La Maison du Passif prend cependant bien soin de souligner que cet engouement tient essentiellement aux chantiers de bâtiments publics : les cités administratives, les musées, les locaux d’enseignement, voire les équipements complexes comme les locaux sportifs (gymnases, piscines…) ou les centres techniques (locaux de tri des déchets, centres de secours…). L’association cite aussi des établissements pour personnes âgées, des hôpitaux et des crématoriums.

La marque d’une prise de conscience

À quoi tiennent ces changements ? Lors de la conférence donnée par Brigitte Lauretou et Sébastien Renard, du service gestion énergétique des bâtiments à Métropole Rouen Normandie, des pistes ont été dévoilées. Notamment, les freins longtemps appliqués commenceraient à être levés.

En premier lieu, les règles de la commande publique demandent de rassembler de nombreuses compétences, ce qui, en matière de construction, susciterait une concurrence profitable au passif. Par ailleurs, le développement des marchés globaux de performance vont dans le même sens.

****************************************

Recopiez mot pour mot le texte sur les bâtiments passifs, depuis « La Maison du » jusqu’à « et des crématoriums. ».

Entrées sur la recherche de mots et d’éléments
****************************************

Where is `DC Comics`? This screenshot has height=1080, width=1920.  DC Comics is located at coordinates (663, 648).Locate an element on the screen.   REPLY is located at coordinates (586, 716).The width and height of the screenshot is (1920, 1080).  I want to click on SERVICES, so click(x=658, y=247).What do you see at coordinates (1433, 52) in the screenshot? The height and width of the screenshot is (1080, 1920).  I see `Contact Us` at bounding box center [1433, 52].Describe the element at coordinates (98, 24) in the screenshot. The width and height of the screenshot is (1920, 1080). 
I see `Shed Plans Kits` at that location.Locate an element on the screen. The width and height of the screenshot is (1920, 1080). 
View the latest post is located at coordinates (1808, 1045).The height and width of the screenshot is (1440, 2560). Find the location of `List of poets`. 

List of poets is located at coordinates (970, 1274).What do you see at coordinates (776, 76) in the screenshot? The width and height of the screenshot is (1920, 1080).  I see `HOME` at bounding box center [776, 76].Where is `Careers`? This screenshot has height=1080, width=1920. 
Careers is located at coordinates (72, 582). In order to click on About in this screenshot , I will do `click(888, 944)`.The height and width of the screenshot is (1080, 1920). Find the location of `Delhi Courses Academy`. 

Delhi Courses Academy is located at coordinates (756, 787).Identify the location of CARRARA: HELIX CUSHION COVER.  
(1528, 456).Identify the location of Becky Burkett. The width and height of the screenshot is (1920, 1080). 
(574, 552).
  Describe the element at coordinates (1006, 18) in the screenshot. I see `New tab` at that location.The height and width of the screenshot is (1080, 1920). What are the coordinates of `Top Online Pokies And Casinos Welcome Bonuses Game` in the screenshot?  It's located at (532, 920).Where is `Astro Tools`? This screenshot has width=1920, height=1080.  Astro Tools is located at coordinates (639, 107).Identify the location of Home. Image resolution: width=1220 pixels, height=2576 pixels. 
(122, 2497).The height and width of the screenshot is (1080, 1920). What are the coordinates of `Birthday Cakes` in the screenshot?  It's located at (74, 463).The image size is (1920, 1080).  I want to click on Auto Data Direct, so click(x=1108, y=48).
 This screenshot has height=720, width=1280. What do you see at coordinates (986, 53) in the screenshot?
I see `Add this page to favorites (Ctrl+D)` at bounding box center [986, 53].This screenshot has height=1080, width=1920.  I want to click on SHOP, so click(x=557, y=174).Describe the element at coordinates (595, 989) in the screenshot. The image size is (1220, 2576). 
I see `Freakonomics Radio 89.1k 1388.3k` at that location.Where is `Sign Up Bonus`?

****************************************

Résultat attendu:
La Maison du Passif prend cependant bien soin de souligner que cet engouement tient essentiellement aux chantiers de bâtiments publics : les cités administratives, les musées, les locaux d’enseignement, voire les équipements complexes comme les locaux sportifs (gymnases, piscines…) ou les centres techniques (locaux de tri des déchets, centres de secours…). L’association cite aussi des établissements pour personnes âgées, des hôpitaux et des crématoriums.